#### Items listed in a dataset
+ + + + +

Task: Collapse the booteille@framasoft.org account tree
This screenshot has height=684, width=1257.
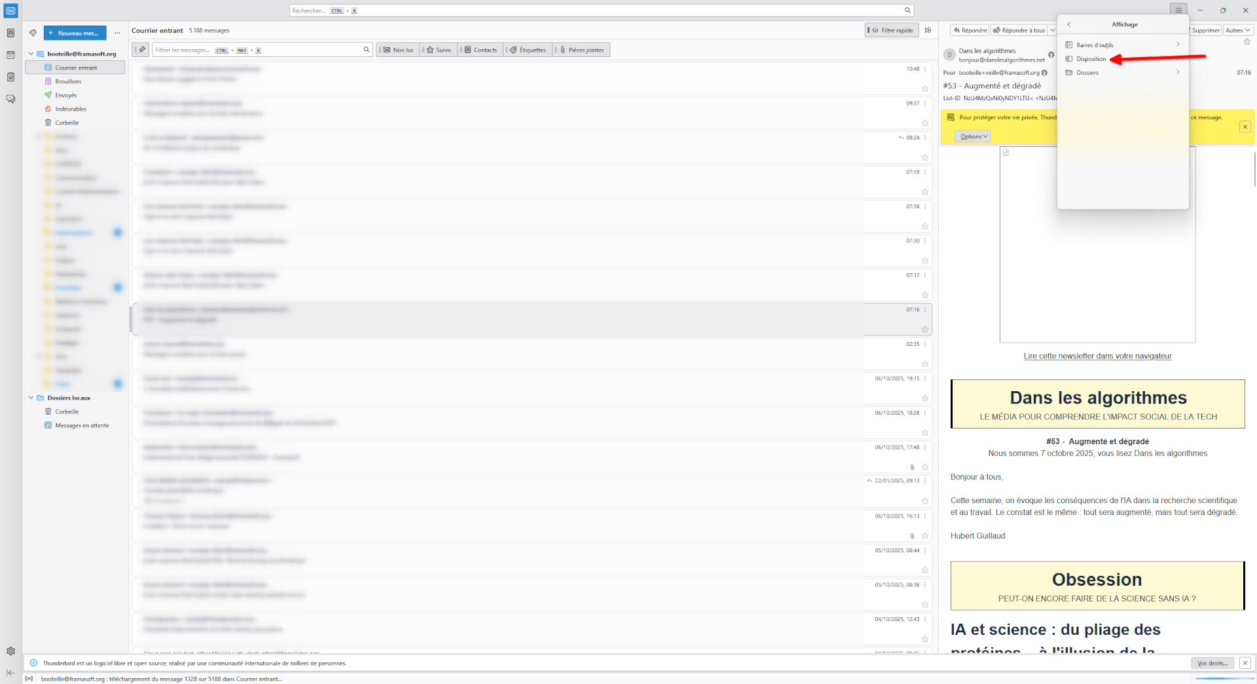Action: [31, 54]
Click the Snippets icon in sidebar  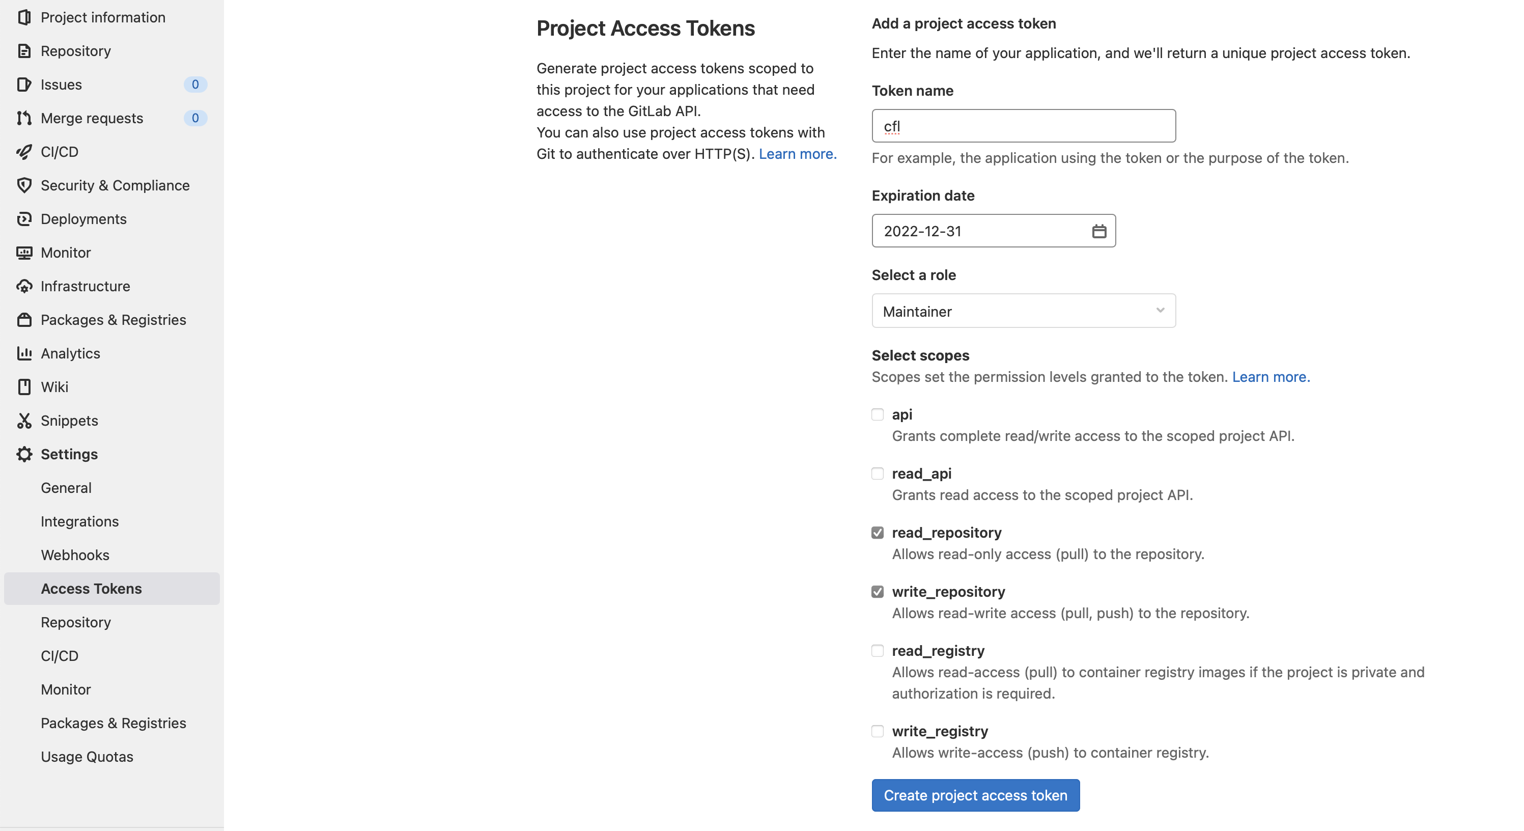pyautogui.click(x=24, y=420)
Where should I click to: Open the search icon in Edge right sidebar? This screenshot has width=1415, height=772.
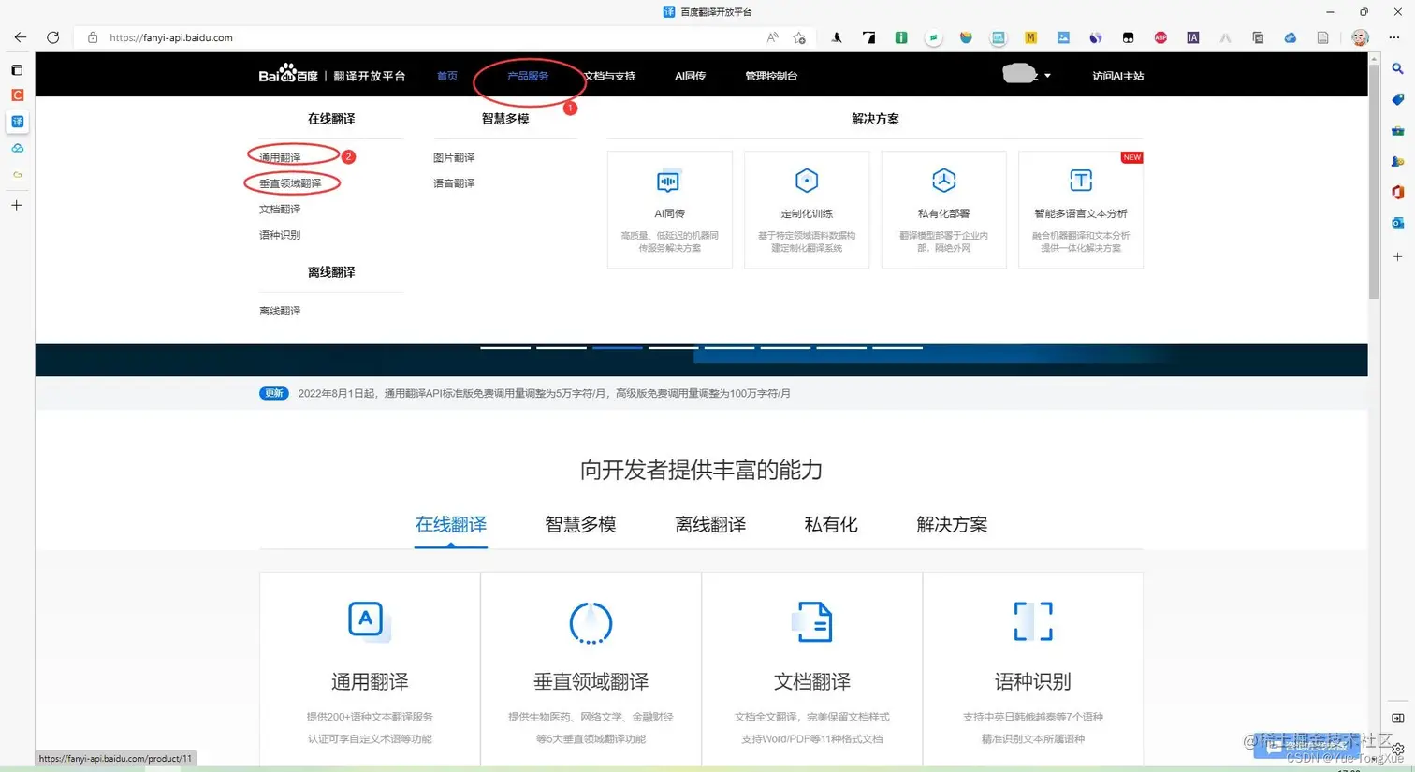pyautogui.click(x=1398, y=68)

+ + + + +

#### Task statement
Repeat only the lines from the one holding "Where should I" through the last line of the data, inclusive. Keep the pictures out.

#### Answer below
Where should I click to: Open the search icon in Edge right sidebar? This screenshot has width=1415, height=772.
pyautogui.click(x=1398, y=68)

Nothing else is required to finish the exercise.